How to rotate Tomcat catalina.out
If catalina.out becomes 2GB in size, tomcat crashes and fails to start without any error message. To avoid this scenario you should rotate catalina.out frequently. This article describes how to setup auto rotation of catalina.out on a linux/unix machine.
How to automatically rotate catalina.out daily or when it becomes bigger than 5M
1. Create this file
/etc/logrotate.d/tomcat
2. Copy the following contents into the above file
/var/log/tomcat/catalina.out {
copytruncate
daily
rotate 7
compress
missingok
size 5M
}
About the above configuration:
- Make sure that the path /var/log/tomcat/catalina.out above is adjusted to point to your tomcat’s catalina.out
- daily - rotates the catalina.out daily
- rotate – keeps at most 7 log files
- compress – compresses the rotated files
- size – rotates if the size of catalina.out is bigger than 5M
- copytruncate – truncates the original log file in place after creating a copy, instead of moving the old log file and optionally creating a new one, It can be used when some program can not be told to close its logfile and thus might continue writing (appending) to the previous log file forever. Note that there is a very small time slice between copying the file and truncating it, so some logging data might be lost. When this option is used, the create option will have no effect, as the old log file stays in place.

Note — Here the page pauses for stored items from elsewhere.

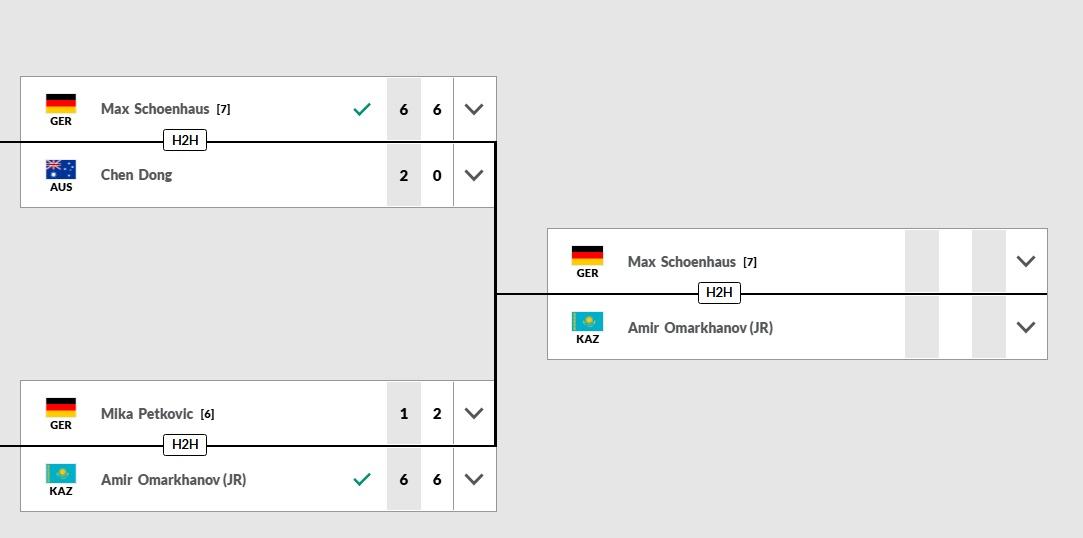Expand the chevron on Chen Dong's row
The width and height of the screenshot is (1083, 538).
(x=474, y=175)
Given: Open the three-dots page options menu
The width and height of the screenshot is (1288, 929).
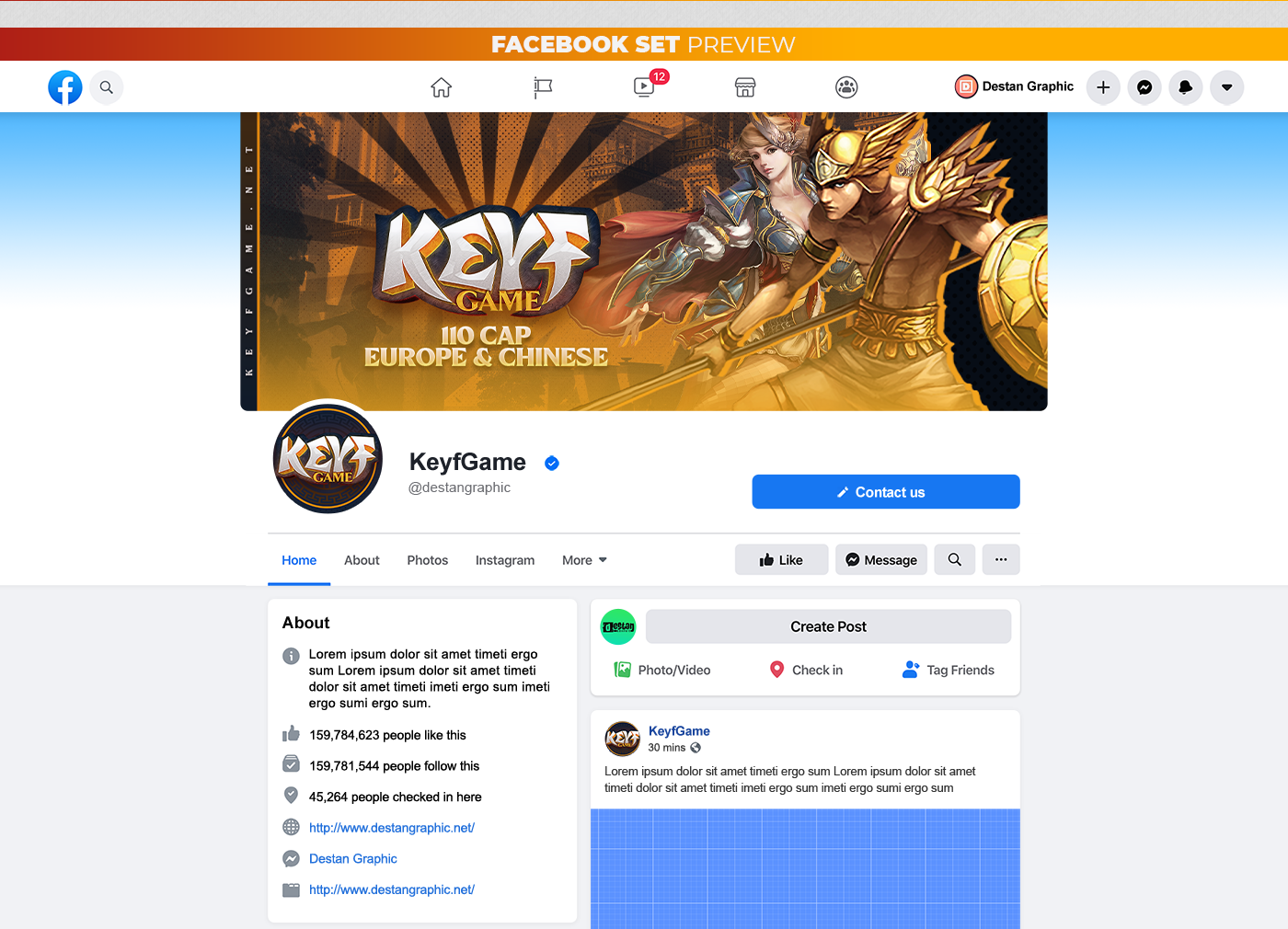Looking at the screenshot, I should pyautogui.click(x=1001, y=559).
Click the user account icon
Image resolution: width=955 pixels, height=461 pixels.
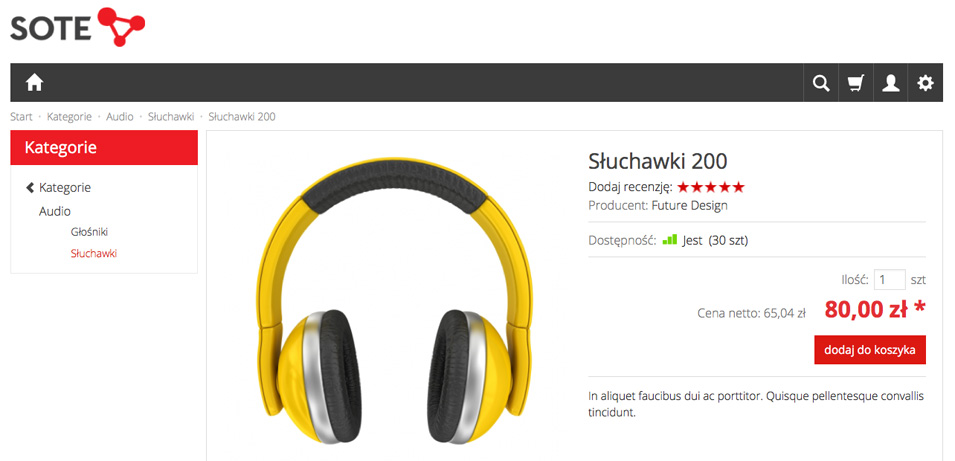click(890, 83)
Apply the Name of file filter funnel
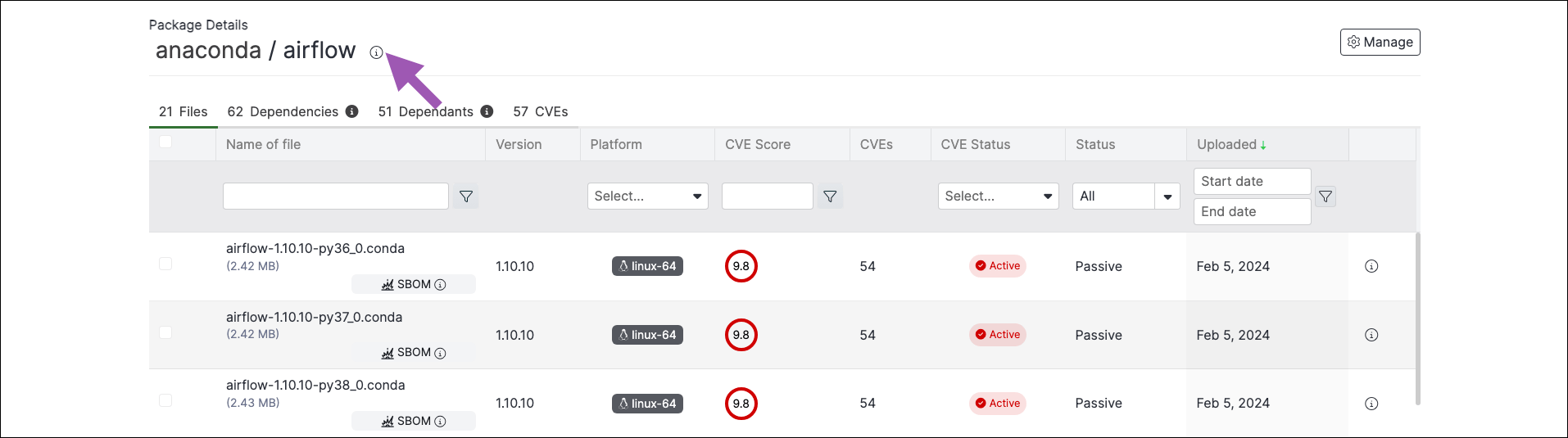 466,196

You don’t need to do anything else.
How it works
- Every night the cron daemon runs jobs listed in the /etc/cron.daily/ directory
- This triggers the /etc/cron.daily/logrotate file which is generally shipped with linux installations. It runs the command “/usr/sbin/logrotate /etc/logrotate.conf“
- The /etc/logrotate.conf includes all scripts in the /etc/logrotate.d/ directory.
- This triggers the /etc/logrotate.d/tomcat file that you wrote in the previous step.
Run logrotate manually
Run the following command to run the cron job manually
/usr/sbin/logrotate /etc/logrotate.conf
Is it completely safe?
See the description of copytruncate method above. There is a slight chance of a small amount of logging data loss between copy and truncate steps, usually it is acceptable but sometimes its not.
More logrotate options
To see all logrotate options on your system, see the manual:
man logrotate
Related posts:

I don’t agree that this will work. catalina.out is open all the time so after the logrotate happens once, nothing else will be logged because you won’t have a handle to the inode that standard out is writing to.
The only way to fix this is to either restart tomcat or modify catalina.sh so it doesn’t do a > redirect.
It does work for me.
See the documentation of “copytruncate” option of logrotate:
Truncate the original log file in place after creating a copy,
instead of moving the old log file and optionally creating a new
one, It can be used when some program can not be told to close
its logfile and thus might continue writing (appending) to the
previous log file forever. Note that there is a very small time
slice between copying the file and truncating it, so some log-
ging data might be lost. When this option is used, the create
option will have no effect, as the old log file stays in place.
I never knew about the copytruncate option. Seems nicer than modifying catalina.sh + logging configs.
Very powerful, thanks
Why is the log going to catalina.out? We should use log4j or some logging api to pipe it to a log file instead of using stdout.
hi, i couldn’t find logrotate in my OS. i use fedora-linux. where to download this app ?
Install the logrotate rpm using the following command:
1) login as root
2) rpm -Uvh ‘rpm path or rpm URL’
A simple solution for a great problem: thanks vineet!!!
Vineet, Thanks for sharing your conf. Any specific reason for using logrotate and not log4J? Just curious to know Pros/Cons of both configurations if you have tried both. I found log4J DailyRollingFileAppender and RollingFileAppender pretty useful. One drawback being of DailyRollingFileAppender being no out of the box option to specify max. days to keep log files (Log4J ver. 1.2). I guess this can be handled using cron and find commands.
Interesting that you are getting crashes at 2GB. Sounds like it may not be a Tomcat issue and it may be an issue with large file support in your Linux distribution.